Many Americans were introduced to the concept of immunotherapy when former President Jimmy Carter was successfully treated for brain cancer, in his nineties. This groundbreaking approach to cancer therapy mobilizes the patient’s own immune system to kill the tumors in his or her body. Immunotherapy is in its infancy, and its success depends upon increasing scientific understanding of the human genome.
Scientist Eduard Porta-Pardo, Ph.D. is the lead author of a study recently published in the journal Cancer Immunology Research. The study was conducted by the Sanford Burnham Prebys Medical Discovery Center (SBP). The researchers have identified over 100 previously unknown genetic regions that affect the body’s immune response to malignancy. Dr. Porta-Pardo explains:
By analyzing a large public genomic database, we found 122 potential immune response drivers — genetic regions in which mutations correlate with the presence or absence of immune cells infiltrating the tumors. While several of these correspond to proteins with known roles in immune response, many others offer new directions for cancer immunology research, which could point to new targets for immunotherapy.
With immunotherapy, it is possible to treat even tumors that have metastasized to other organs. Several immunotherapy drugs currently in use have shown remarkable success eradicating or dramatically shrinking cancerous tumors, and in some cases, preventing a a recurrence.
The mechanism used by immunotherapies is assisting the immune system in recognizing the cancer as a threat, and permitting the infiltration of the tumor by immune cells. In many cases, tumors “hide” from the immune system, or block entry of immune cells into the tumor in ways scientists do not yet understand.
The senior author of the study is Adam Godzik, Ph.D., professor and director of the Bioinformatics and Structural Biology Program. He says:
To develop immunotherapies that are relevant to a wide range of cancers, we need to know a lot more about how the immune system interacts with tumors. Our study provides many new leads for this endeavor.

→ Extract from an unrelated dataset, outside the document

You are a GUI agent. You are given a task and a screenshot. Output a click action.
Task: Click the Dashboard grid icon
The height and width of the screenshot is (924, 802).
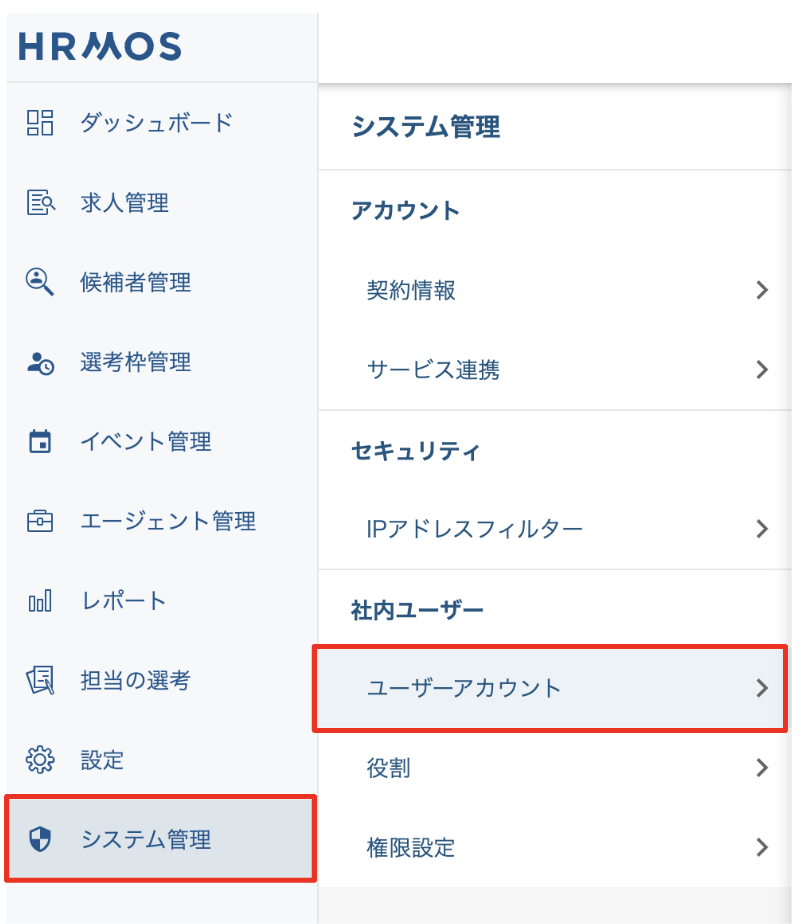40,123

This work emphasizes the value of open data, because we could access genomic data from over 5,000 tumor samples from The Cancer Genome Atlas (TCGA), we could jump straight to analysis without having to set up a big collaborative network to gather and sequence so many samples.
Our plan for the next phase of this research is to use this algorithm to search for genetic regions correlating with the levels of specific immune cell types within the tumor, which will reveal further details of cancer immunology.
Dr. Porta-Pardo adds:
We are exploring cancer mutations at fine resolution by accounting for the fact that mutations can affect the encoded protein in different ways depending on where the resulting change is located, Our algorithm, domainXplorer, identifies correlations between a phenotype, in this case the amount of immune cells in the tumor, and mutations in individual protein domains — parts of a protein with distinct functions.
After generations of treating cancer with chemicals that injure healthy tissue as they attack tumors, and weaken the patient’s immune system so that his body cannot defend itself independently, it may be that medicine has found a new way forward.